Hexaminolevulinate is an imaging agent that is administered intravesically. In healthy volunteers, hexaminolevulinate showed biphasic elimination with an initial elimination half-life of 39 minutes, followed by a terminal half-life of approximately 76 hours. In an in vitro study, hexaminolevulinate underwent rapid metabolism in human blood. Whole blood analysis showed no binding of hexaminolevulinate to erythrocytes. In vitro studies have shown increased porphyrin fluorescence in normal urothelium after hexaminolevulinate exposure. Accumulation of porphyrins is proposed in neoplastic or inflamed cells. After bladder instillation of hexaminolevulinate for approximately 1 hour and subsequent illumination with blue light at wavelengths 360 to 450 nm, the porphyrins will fluoresce red.
 
Affected cytochrome P450 isoenzymes and drug transporters: none

Other Route(s)

Intravesical Administration
In healthy volunteers, [14-C]-labeled hexaminolevulinate instilled in the bladder for approximately 1 hour resulted in an absolute bioavailability of 7%.

Pregnancy And Lactation
Pregnancy

There are no available data on the use of hexaminolevulinate in human pregnancy to inform a drug associated risk of adverse developmental outcomes. Adequate reproductive and developmental toxicity studies in animals have not been performed. Systemic absorption after hexaminolevulinate administration is expected to be minimal.
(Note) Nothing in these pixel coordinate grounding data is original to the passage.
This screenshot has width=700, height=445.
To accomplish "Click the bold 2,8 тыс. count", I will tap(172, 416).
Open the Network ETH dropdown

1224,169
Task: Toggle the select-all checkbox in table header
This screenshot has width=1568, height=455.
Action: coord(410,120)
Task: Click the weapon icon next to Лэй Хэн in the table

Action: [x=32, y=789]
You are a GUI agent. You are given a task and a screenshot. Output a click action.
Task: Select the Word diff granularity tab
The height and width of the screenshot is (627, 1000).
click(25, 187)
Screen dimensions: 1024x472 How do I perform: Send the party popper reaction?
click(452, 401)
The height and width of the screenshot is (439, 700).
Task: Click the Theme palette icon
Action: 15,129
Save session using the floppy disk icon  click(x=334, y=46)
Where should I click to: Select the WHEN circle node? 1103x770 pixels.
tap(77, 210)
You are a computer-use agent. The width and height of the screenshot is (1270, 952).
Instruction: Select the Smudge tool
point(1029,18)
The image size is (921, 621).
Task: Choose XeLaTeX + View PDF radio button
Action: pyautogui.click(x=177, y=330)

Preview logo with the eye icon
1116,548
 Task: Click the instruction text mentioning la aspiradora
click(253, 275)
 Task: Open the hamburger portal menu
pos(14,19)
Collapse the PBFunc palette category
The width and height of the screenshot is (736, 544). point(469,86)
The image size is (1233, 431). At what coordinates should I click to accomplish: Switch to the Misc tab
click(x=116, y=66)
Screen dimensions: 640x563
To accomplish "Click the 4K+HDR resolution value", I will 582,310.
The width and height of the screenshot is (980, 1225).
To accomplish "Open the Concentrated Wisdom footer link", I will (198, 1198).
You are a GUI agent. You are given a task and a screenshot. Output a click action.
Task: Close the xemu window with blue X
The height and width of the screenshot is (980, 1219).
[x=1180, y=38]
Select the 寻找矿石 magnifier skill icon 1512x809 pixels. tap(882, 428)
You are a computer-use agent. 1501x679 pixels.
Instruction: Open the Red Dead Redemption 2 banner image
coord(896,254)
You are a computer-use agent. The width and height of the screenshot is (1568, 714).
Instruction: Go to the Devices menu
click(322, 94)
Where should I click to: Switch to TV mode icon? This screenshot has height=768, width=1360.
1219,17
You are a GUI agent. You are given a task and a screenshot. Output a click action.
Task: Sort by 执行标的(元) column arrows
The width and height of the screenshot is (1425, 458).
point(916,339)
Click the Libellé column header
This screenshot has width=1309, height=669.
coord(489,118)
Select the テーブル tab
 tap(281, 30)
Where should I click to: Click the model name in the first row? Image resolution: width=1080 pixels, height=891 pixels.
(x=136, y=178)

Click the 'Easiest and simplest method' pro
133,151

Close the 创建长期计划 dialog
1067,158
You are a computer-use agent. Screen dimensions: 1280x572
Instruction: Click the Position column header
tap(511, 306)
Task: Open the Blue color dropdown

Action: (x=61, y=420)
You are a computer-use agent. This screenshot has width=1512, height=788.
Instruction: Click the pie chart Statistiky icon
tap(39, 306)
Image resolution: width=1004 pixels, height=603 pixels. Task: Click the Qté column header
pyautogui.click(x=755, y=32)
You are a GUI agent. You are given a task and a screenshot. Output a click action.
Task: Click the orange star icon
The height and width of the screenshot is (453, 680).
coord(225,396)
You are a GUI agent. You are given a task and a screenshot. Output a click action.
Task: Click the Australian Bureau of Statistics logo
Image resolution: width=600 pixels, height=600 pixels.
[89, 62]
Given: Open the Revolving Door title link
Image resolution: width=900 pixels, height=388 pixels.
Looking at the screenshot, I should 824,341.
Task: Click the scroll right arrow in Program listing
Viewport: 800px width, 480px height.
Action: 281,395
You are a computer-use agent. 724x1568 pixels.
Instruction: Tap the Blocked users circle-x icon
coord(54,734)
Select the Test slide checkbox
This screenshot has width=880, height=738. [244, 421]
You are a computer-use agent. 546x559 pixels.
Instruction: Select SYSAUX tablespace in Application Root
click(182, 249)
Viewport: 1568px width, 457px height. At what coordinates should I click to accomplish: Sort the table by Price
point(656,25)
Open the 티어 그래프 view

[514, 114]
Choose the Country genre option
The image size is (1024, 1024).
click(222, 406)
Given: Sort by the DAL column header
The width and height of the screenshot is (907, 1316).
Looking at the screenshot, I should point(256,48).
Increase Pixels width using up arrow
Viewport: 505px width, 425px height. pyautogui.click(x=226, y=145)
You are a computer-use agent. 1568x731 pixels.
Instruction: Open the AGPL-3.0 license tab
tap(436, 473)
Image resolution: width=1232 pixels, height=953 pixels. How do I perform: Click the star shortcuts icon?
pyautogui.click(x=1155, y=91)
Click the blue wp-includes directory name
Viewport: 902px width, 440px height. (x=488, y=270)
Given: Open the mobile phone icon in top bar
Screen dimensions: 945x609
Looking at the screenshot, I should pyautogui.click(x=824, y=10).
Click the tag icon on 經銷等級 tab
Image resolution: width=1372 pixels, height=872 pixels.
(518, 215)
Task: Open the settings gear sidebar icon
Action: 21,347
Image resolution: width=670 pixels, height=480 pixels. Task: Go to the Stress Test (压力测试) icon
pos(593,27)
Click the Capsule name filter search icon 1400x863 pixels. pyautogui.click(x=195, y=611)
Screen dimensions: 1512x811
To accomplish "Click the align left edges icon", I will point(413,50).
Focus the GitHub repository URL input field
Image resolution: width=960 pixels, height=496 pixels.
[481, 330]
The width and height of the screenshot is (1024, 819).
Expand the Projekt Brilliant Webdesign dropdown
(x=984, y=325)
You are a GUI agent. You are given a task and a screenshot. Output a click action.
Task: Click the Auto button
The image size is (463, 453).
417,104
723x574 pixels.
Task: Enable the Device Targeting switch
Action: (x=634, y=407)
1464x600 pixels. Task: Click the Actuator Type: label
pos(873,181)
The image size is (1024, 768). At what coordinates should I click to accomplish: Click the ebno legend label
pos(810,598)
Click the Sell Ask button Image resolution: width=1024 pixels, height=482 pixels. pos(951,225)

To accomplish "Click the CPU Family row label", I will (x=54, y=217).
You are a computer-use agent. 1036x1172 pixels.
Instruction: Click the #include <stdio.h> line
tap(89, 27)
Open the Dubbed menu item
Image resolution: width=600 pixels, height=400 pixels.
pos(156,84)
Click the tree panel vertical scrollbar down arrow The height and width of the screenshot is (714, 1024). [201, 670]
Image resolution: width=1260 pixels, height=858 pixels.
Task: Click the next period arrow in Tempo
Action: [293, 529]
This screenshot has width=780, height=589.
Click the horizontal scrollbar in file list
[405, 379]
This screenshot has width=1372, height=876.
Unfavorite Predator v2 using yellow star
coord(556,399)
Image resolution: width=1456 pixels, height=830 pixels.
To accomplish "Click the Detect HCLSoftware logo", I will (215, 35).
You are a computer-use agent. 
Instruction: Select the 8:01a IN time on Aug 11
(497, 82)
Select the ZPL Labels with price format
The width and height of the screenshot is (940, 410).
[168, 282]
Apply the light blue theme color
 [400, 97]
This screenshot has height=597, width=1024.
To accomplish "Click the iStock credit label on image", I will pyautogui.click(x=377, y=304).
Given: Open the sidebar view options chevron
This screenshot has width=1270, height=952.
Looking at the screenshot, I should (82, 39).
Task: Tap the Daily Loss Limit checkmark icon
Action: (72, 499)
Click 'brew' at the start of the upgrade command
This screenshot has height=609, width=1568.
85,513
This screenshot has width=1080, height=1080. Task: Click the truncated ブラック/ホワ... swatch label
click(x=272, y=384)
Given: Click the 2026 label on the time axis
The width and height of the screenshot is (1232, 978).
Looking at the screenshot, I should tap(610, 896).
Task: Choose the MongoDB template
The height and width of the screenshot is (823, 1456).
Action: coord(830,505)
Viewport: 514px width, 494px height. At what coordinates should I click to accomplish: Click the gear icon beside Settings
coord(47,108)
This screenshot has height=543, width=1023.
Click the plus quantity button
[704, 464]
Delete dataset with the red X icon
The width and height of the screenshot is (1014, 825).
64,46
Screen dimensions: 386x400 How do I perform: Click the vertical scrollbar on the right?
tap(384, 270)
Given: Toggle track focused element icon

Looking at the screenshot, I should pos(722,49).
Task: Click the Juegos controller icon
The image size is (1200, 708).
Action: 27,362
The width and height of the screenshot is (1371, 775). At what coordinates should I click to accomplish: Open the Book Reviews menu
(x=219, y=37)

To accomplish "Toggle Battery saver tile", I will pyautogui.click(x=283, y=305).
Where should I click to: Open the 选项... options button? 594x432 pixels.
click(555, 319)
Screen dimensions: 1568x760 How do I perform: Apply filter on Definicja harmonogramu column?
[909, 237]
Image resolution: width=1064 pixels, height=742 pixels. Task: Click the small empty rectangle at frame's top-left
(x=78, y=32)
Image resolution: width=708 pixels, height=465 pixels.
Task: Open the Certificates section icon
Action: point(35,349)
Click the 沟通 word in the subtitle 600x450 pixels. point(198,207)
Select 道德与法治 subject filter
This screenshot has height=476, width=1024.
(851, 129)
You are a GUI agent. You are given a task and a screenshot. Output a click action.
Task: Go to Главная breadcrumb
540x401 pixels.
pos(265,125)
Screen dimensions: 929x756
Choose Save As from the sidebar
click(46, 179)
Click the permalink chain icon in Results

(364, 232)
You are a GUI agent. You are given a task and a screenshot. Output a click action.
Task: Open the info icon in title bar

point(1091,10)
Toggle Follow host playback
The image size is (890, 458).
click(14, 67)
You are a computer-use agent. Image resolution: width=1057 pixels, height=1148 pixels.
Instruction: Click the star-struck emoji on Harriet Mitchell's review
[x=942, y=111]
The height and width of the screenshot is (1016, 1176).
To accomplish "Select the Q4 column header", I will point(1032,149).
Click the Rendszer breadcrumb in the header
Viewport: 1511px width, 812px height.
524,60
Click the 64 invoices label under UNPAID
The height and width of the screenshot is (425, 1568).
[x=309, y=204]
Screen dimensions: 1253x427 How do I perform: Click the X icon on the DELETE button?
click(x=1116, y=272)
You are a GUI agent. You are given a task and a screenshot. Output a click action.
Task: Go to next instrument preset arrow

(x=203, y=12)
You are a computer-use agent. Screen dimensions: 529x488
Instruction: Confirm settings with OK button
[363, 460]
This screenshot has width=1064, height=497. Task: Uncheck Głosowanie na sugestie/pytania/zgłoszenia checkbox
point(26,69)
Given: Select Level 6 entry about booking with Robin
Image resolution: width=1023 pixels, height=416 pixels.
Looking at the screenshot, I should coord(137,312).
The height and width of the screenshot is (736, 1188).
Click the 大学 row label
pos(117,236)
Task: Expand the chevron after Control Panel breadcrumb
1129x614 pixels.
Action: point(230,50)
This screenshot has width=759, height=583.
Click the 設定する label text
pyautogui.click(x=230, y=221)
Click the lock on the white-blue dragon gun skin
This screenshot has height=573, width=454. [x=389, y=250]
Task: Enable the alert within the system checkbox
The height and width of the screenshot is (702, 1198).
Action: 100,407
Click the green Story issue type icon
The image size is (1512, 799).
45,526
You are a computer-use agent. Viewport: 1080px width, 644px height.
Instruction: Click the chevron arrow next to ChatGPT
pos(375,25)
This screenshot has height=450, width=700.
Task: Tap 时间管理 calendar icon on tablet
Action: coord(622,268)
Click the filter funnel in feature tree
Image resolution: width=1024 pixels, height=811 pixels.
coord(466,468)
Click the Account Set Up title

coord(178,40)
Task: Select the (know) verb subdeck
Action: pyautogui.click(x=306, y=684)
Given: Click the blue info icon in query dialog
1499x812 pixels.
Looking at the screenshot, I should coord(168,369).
There are no data on the presence of hexaminolevulinate in human or animal milk, the effects on a breast-fed infant, or the effects on milk production. Systemic exposure after hexaminolevulinate administration is expected to be minimal. The lack of clinical data during breast-feeding precludes a determination of risk. Consider the developmental and health benefits of breast-feeding along with the mother's clinical need for hexaminolevulinate and any potential adverse effects on the breast-fed infant from hexaminolevulinate or the underlying maternal condition.